5/22 – QueryKombat 2015
This year’s Kompetition is open to Adult, NA, YA, MG, and Picture Books. Enter your title, genre word kount, query and the first 250+ words of your manuscript. There are over 2 dozen agents participating, as well as many editors and readers. This kompetition is run like a single-elimination, tournament. Entries paired up based on target audience and genre will go head-to-head, round after round, starting with 64 and ultimately ending with just 1. But agents will see all entries after the first elimination – so 32 entries will get seen by agents, then 16 of those in the next round, etc.

5/27 – #KidPit
This is Twitter pitch event, where you pitch your children’s manuscript on Twitter (140 characters or less) using the hashtag #KidPit plus your age group (#BB (Board Book), #PB (Picture Book), #ER (Early Reader), #CB (Chapter Book), #MG (Middle Grade), or #YA (Young Adult) and genre (#SFF (Sci-fi/Fantasy), #ROM (Romance), #FTR (Fairy tale retelling), #MYS (Mystery), #TT (Time Travel) and so on). You can pitch up to 2 times per hour, between 8am and 8pm EST.

JUNE:

6/4 – #PitMad
Like #KidPit, but for all genres and categories, using the hashtag #PitMad. This one also takes place between 8am and 8pm EST, and you can pitch up to twice an hour.

6/18 – #SFFPit
A Twitter pitch event for science fiction and fantasy (including all sub-genres), for Picture Books, Middle Grade, New Adult and Young Adult. Pitch your manuscript up to 2 times per hour (exact start and end times to be announced on Dan Koboldt’s blog).

6/24 – #PBPitch
Another Twitter pitch event, this time only for picture books. Pitch manuscripts only one time before 12 pm and one time after (no time zone specified). Subgenres hashtags can be included: #F=Funny, #CD = Character Driven, #NF = Nonfiction, #C= Concept, #L= Lyrical, #I= Interactive.

JULY:

7/1 – #70Pit
Despite the name, this is actually NOT a Twitter pitch event. In fact, you do not submit either your 35-word pitch, your query or nor first 250 words. For this event, you submit the 70th page of your novel. This is based on the “Page 69 Test,” which presumes that by page 69 things should really be happening, and this is often a better snapshot of your work that the first page. Different age categories will be submitted on different days over the course of a week, so each category gets equal attention.

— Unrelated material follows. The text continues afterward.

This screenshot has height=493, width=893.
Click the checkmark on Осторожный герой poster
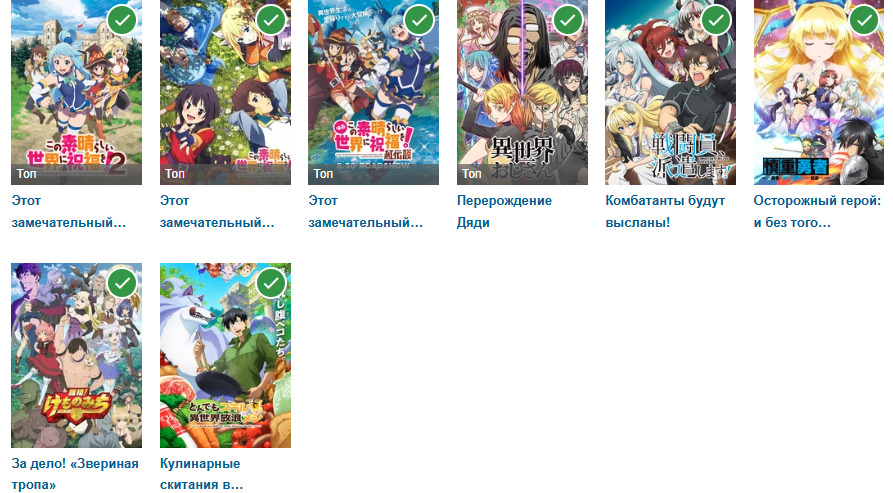click(x=865, y=20)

7/3 – Pitch to Publication
The submission window is actually June 29 – July 3. Writers choose up to five freelance editors from the 20 or so participating. Each editor will pick three entries and work closely with the writer to polish their manuscript (in various stages) to get them ready for the Agent Round at the end of September. If manuscripts are chosen by agents for representation, there is a further round in October for submissions to publishers. Full details on Samantha Fountain’s blog.

AUGUST:

8/17 – Pitch Wars
Writers send in an application (query and first chapter) to the four mentors (published/agented authors, editors, or industry interns) that best fit their work. Each participating mentor will choose one manuscript and work with the writer over the next 2 months to get them ready for the agent round, where agents will make requests from the polished entries.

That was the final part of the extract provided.